In the citation, the judge said:
‘This well-written, concise editorial made a claim about the treatment of workers in New Zealand under the John Key-led government, backed it up with apt quotation, related this claim to a then-current union-led Living Wage campaign, and applied the topic to Catholic social teaching as articulated in a 2010 NZ Catholic Bishops Conference statement, Working for Life. It integrated, appropriately, some telling remarks from a couple of interestingly relevant union leaders. The editorial was bold enough to come to a strong conclusion underwritten by a clear moral purpose and designed unabashedly to influence its readership.’

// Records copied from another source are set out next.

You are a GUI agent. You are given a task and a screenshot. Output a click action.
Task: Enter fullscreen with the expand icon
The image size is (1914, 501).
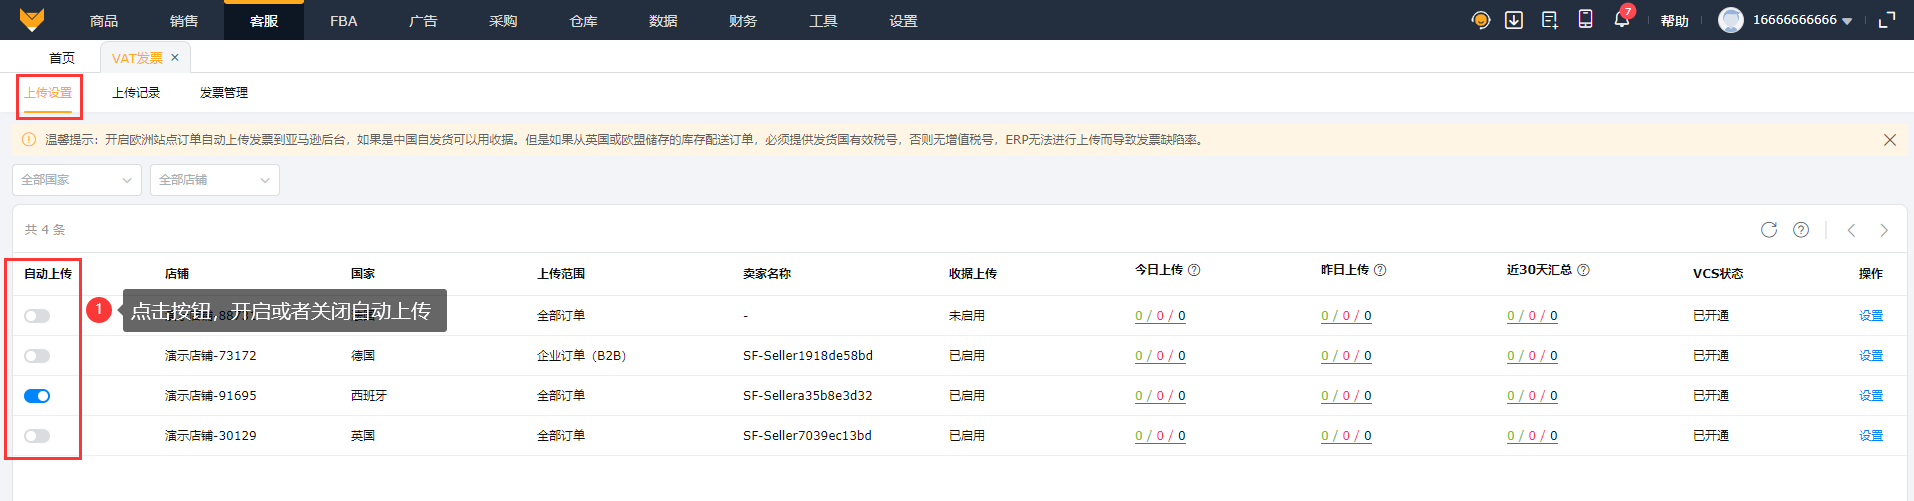click(1887, 20)
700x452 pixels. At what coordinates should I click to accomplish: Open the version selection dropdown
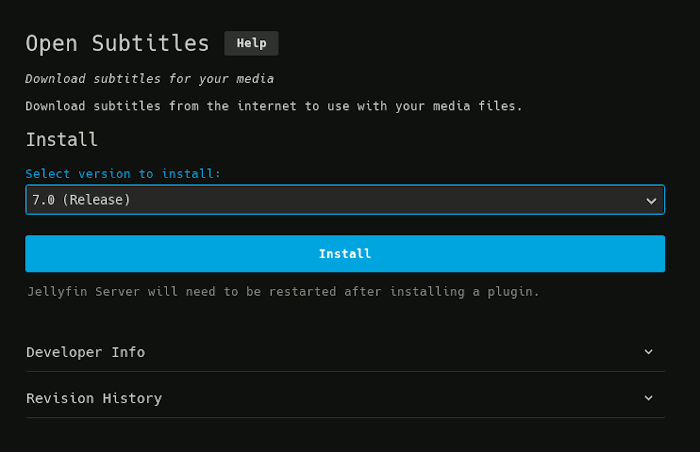344,200
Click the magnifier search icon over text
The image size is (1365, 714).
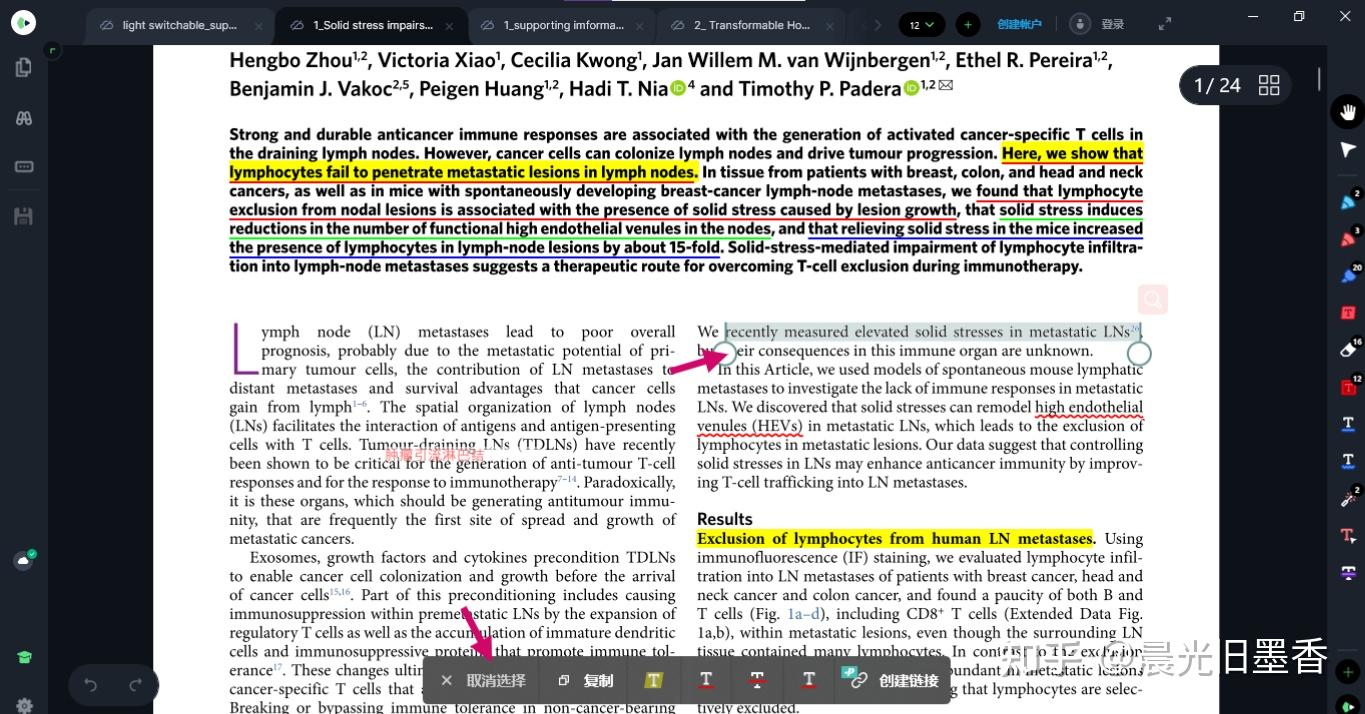point(1153,299)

Other New Zealand winners include Tui Motu Interislands, Marist Messenger and NZ Catholic. Click to download a PDF booklet listing all ACPA Awards for Excellence 2013.
Conference highlights
The conference brings together media from throughout Australia, New Zealand and the Pacific every year to discuss ways of making the issues in the Church of today more relevant for readers.
A highlight of the conference this year was a discussion on presenting contentious issues in Church media. Wel-Com editor Cecily McNeill was the first of four panelists to speak and told of how coverage of the breakin at the American spy base Waihopai had polarised opinion in the Church.

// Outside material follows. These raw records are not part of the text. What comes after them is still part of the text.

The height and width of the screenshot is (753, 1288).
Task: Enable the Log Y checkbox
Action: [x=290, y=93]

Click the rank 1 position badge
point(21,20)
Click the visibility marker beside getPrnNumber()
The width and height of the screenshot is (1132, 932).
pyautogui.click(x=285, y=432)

Other speakers continued this theme, discussing the fine line between representing the truth as they see it and keeping everyone happy.

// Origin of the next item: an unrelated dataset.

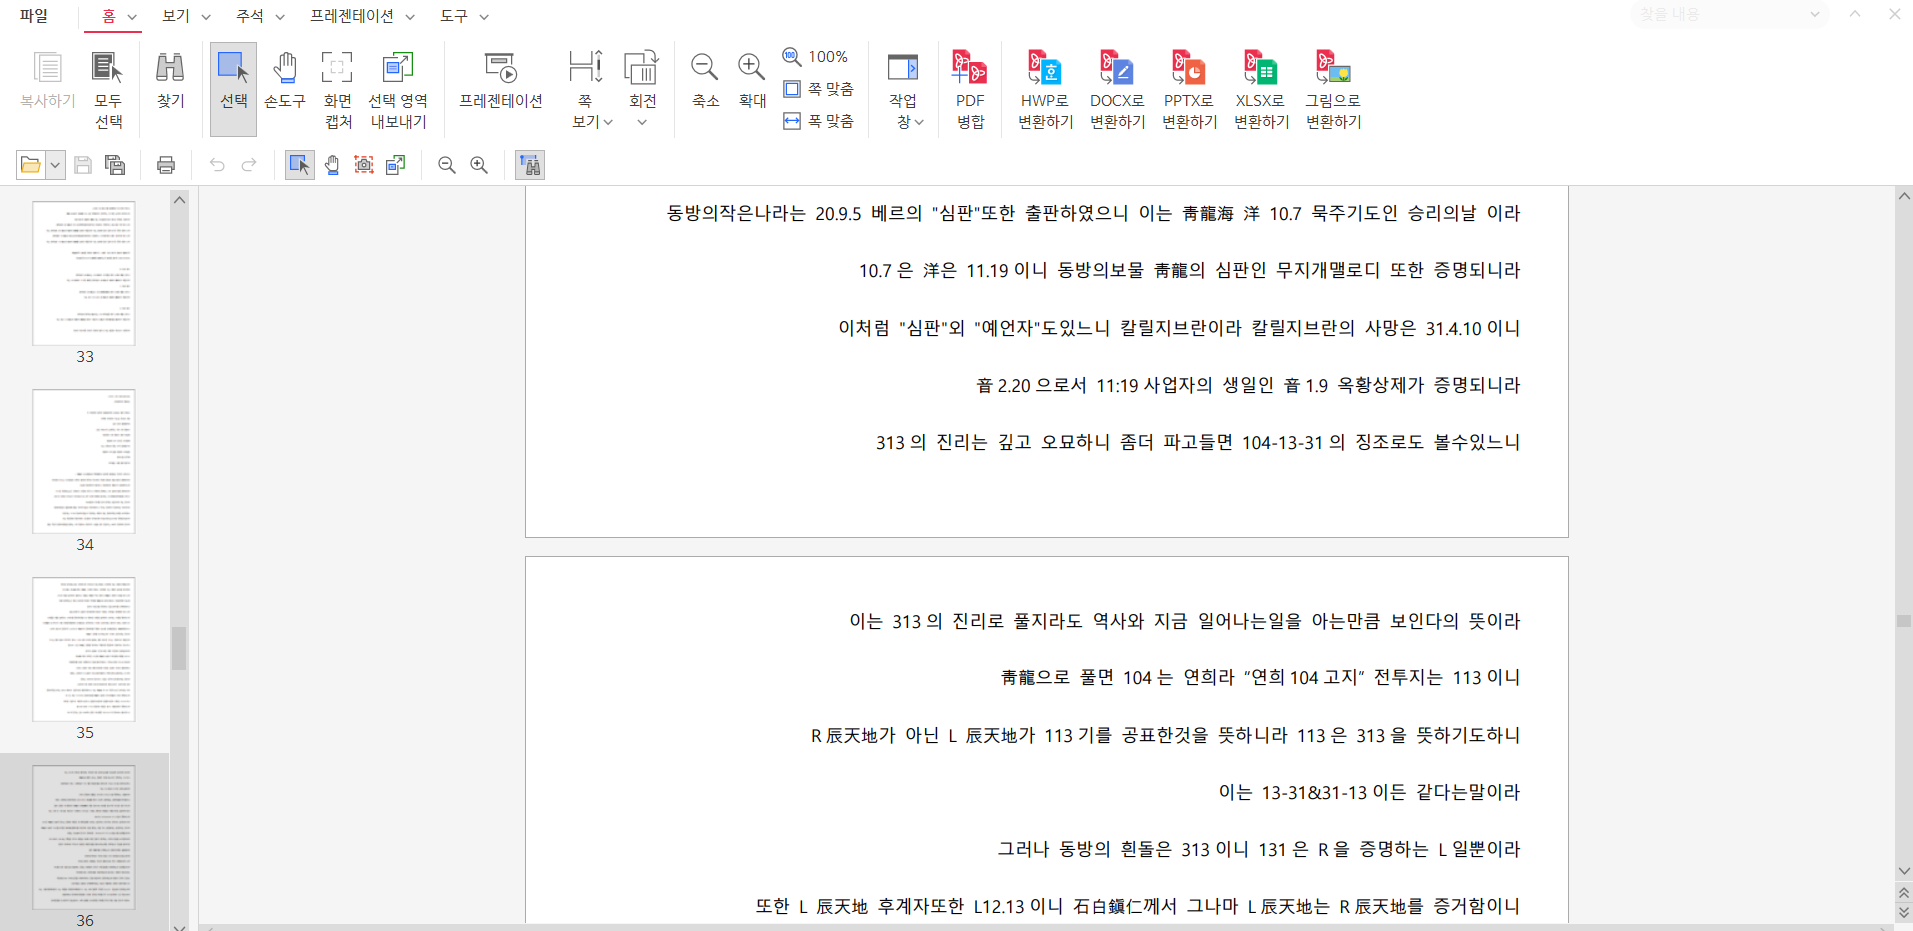
Task: Toggle the 폭 맞춤 width fit option
Action: pos(819,121)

With one of the panelists being the communications director for the Church’s response to the Australian Royal Commission on Child Abuse, the debate focused mainly on reporting of clergy sex abuse.
It was generally felt that Church media were not doing readers any favours by failing to report on cases when they arose in their area, that knowledge of such cases was important for healing of the whole Church as well as for the individuals concerned.
One participant who had just arrived in Australia from Britain said he had been raped ‘multiple times’ and that, with statistics as high as ‘one in four’ people in the Church affected by sex abuse, there were bound to be other survivors in the room also.
The topic so exercised journalists that the session went an hour over the time limit without any complaint.
A second conference which followed ACPA was for those working in religious media, ARPA. The two conferences usually share a lunch on the day the one finishes and the other starts.
ARPA also presented a stimulating conference this year. Jesuit priest Fr Frank Brennan said how he had written articles for the Jesuit online magazine Eureka Street for political battles on behalf of asylum seekers, and the founder of the School for Advanced Journalism at Melbourne University, Margaret Simons, supported the importance of new media, tweeting, blogging, which were replacing newspapers as we know them.